## begin SUPPLIED PASSAGE

Laszlo (Migration)
[2021] AATA 2554
•17 May 2021
Laszlo (Migration) [2021] AATA 2554 (17 May 2021)
DECISION RECORD
DIVISION:Migration & Refugee Division
APPLICANT: Mr Tibor Laszlo
CASE NUMBER: 1805021
HOME AFFAIRS REFERENCE(S): BCC2015/2170265
MEMBER:Antoinette Younes
DATE:17 May 2021
PLACE OF DECISION: Sydney
DECISION:The Tribunal affirms the decision not to grant the applicant a Partner (Temporary) (Class UK) visa.
Statement made on 17 May 2021 at 1:12 pm
CATCHWORDS
MIGRATION –Partner (Temporary) (Class UK) visa – Subclass 820 – relationship has ceased – applicant does not satisfy the sponsorship requirement – decision under review affirmedLEGISLATION
Migration Act 1958, ss 65, 359
Migration Regulations 1994,r 1.03, Schedule 2, cls 820.211, 820.221STATEMENT OF DECISION AND REASONS
APPLICATION FOR REVIEW
This is an application for review of a decision made by a delegate of the Minister for Home Affairs to refuse to grant the applicant a Partner (Temporary) (Class UK) visa under s 65 of the Migration Act 1958 (Cth) (the Act).

## end SUPPLIED PASSAGE

- [INSTRUCTION A] In the decision record, who is named as the Tribunal member?
- [INSTRUCTION B] Write the next part of the Tribunal decision record, starting after its final sentence.
The data that comes after this decision record can be left aside.

## begin GIVEN INFORMATION

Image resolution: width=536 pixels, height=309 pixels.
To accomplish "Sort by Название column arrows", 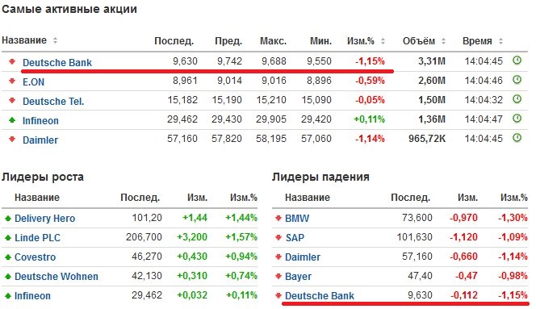I will pyautogui.click(x=55, y=40).
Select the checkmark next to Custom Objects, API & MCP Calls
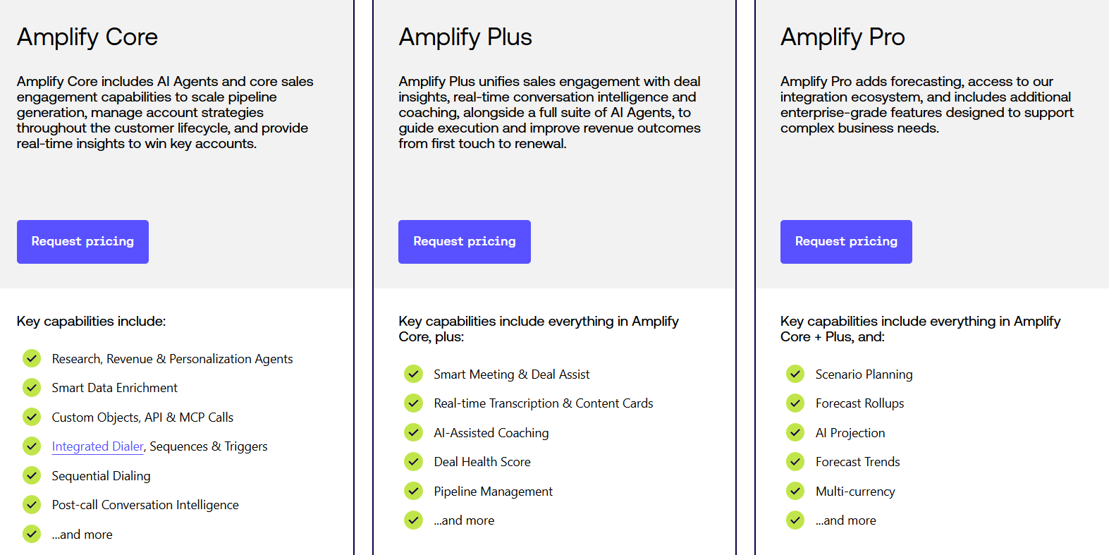The height and width of the screenshot is (555, 1109). point(32,417)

## end GIVEN INFORMATION

- [TASK RESPONSE A] Antoinette Younes

- [TASK RESPONSE B]
The applicant applied for the visa on 27 July 2015 on the basis of his relationship with his then sponsor. At that time, Class UK contained only one subclass: Subclass 820 (Partner). The criteria for the grant of this visa are set out in Part 820 of Schedule 2 to the Migration Regulations 1994 (Cth) (the Regulations). The primary criteria must be satisfied by at least one applicant. Other members of the family unit, if any, who are applicants for the visa need satisfy only the secondary criteria.
The delegate refused to grant the visa on the basis that the visa applicant did not satisfy cl 820.211(2)(a).
The applicant appeared before the Tribunal on 28 April 2021 to give evidence and present arguments. The Tribunal also received oral evidence from the applicant’s mother, Ms Gita Teher.
For the following reasons, the Tribunal has concluded that the decision under review should be affirmed.
CONSIDERATION OF CLAIMS AND EVIDENCE
Although the delegate refused the visa on the basis of cl 820.211(2)(a), there is information before the Tribunal indicating that the applicant does not meet another threshold criterion.
Is the applicant sponsored?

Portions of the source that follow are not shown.